_Task directions_. Every line of the data should be written out exactly, with the pictures left out.

(Saved entries)
----------

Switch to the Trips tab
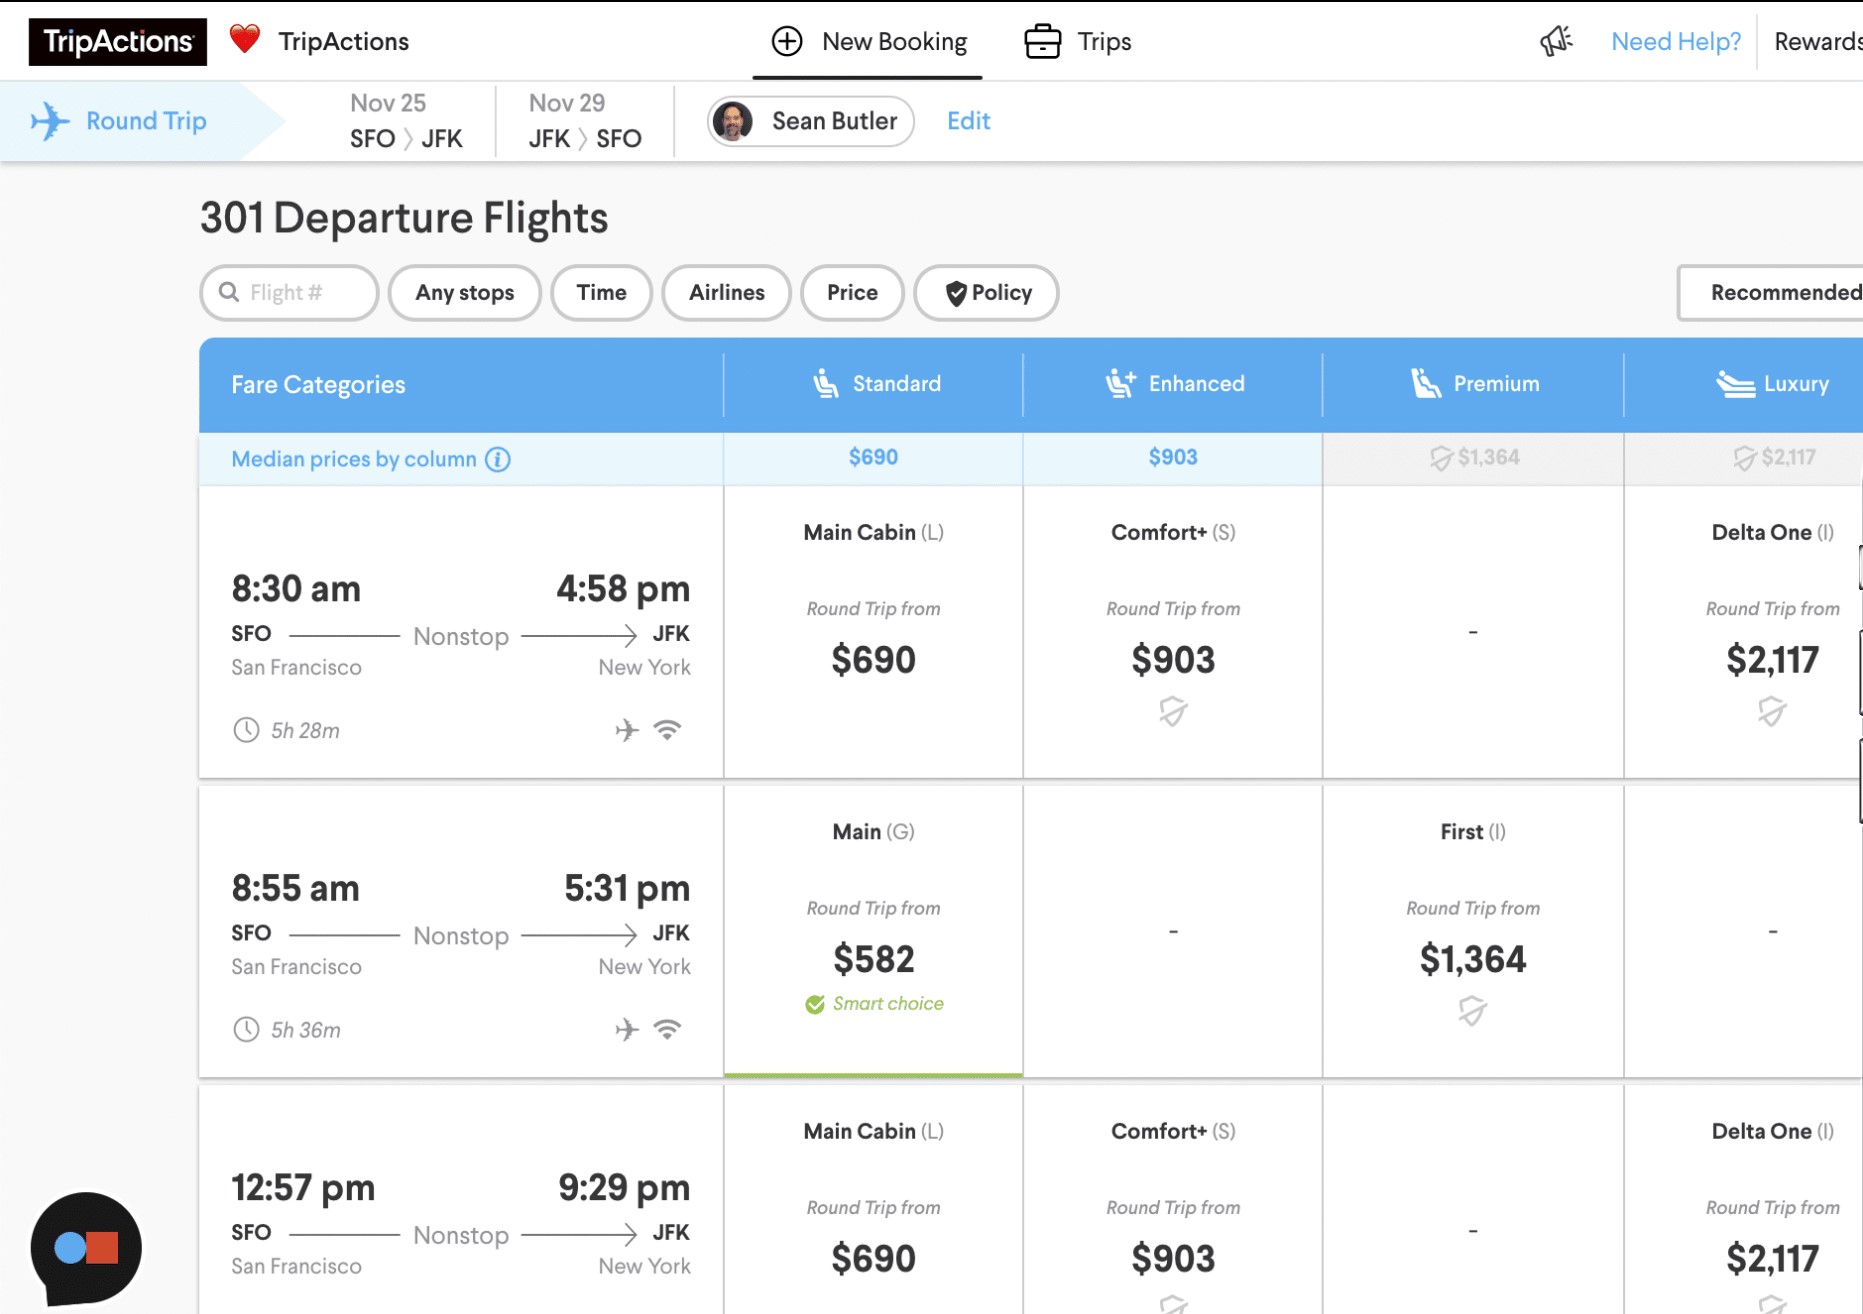Viewport: 1863px width, 1314px height. 1079,42
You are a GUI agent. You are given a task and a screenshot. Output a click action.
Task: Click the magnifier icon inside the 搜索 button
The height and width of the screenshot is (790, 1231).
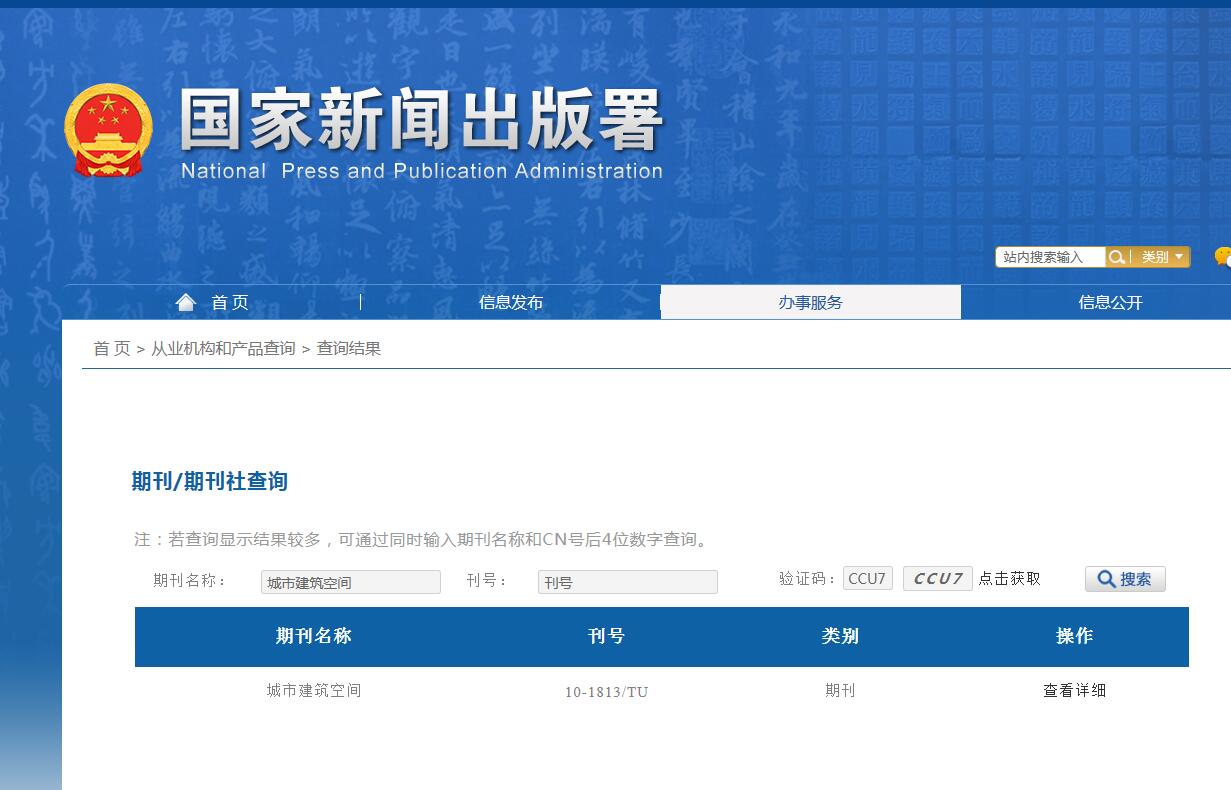tap(1106, 579)
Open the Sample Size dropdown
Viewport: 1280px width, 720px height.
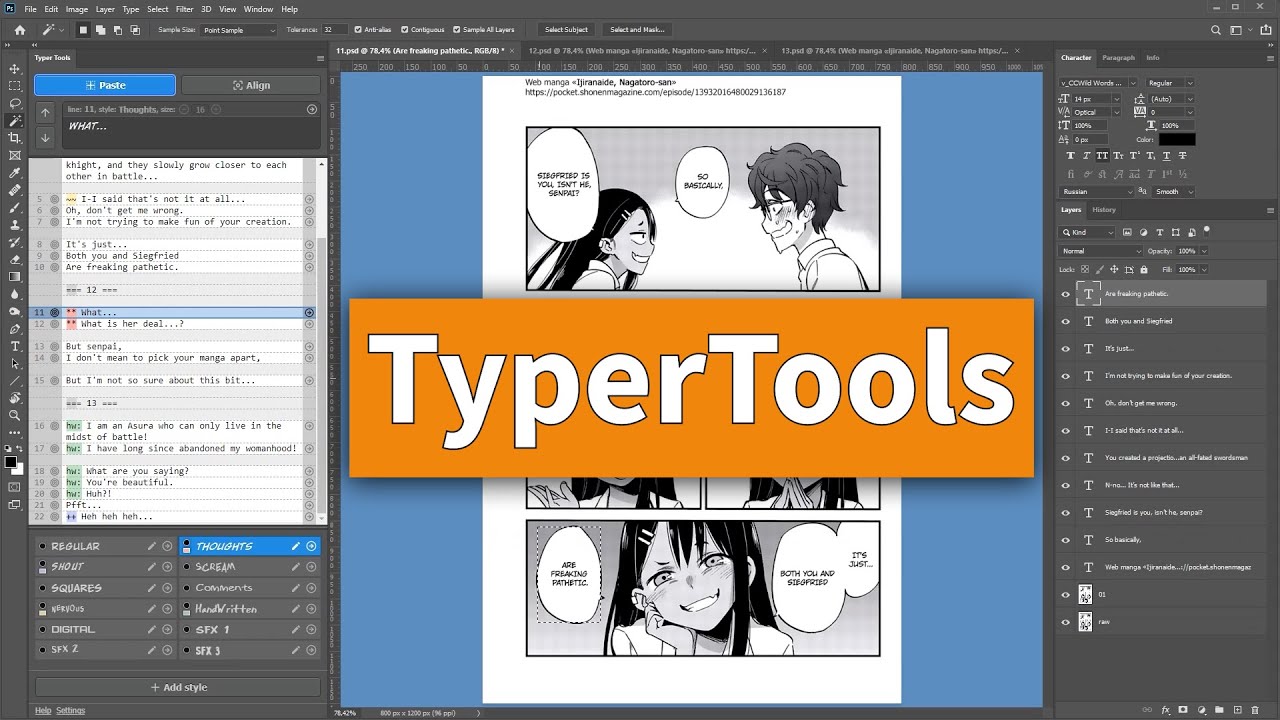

----------

_Task response_.
Switch to the Trips tab
Viewport: 1863px width, 1314px height. 1079,42
You are a GUI agent. You are given a task and a screenshot. Output a click action.
Task: Click the magnifier icon inside the 搜索 button
The height and width of the screenshot is (790, 1231).
tap(1106, 579)
Open the Sample Size dropdown
Viewport: 1280px width, 720px height.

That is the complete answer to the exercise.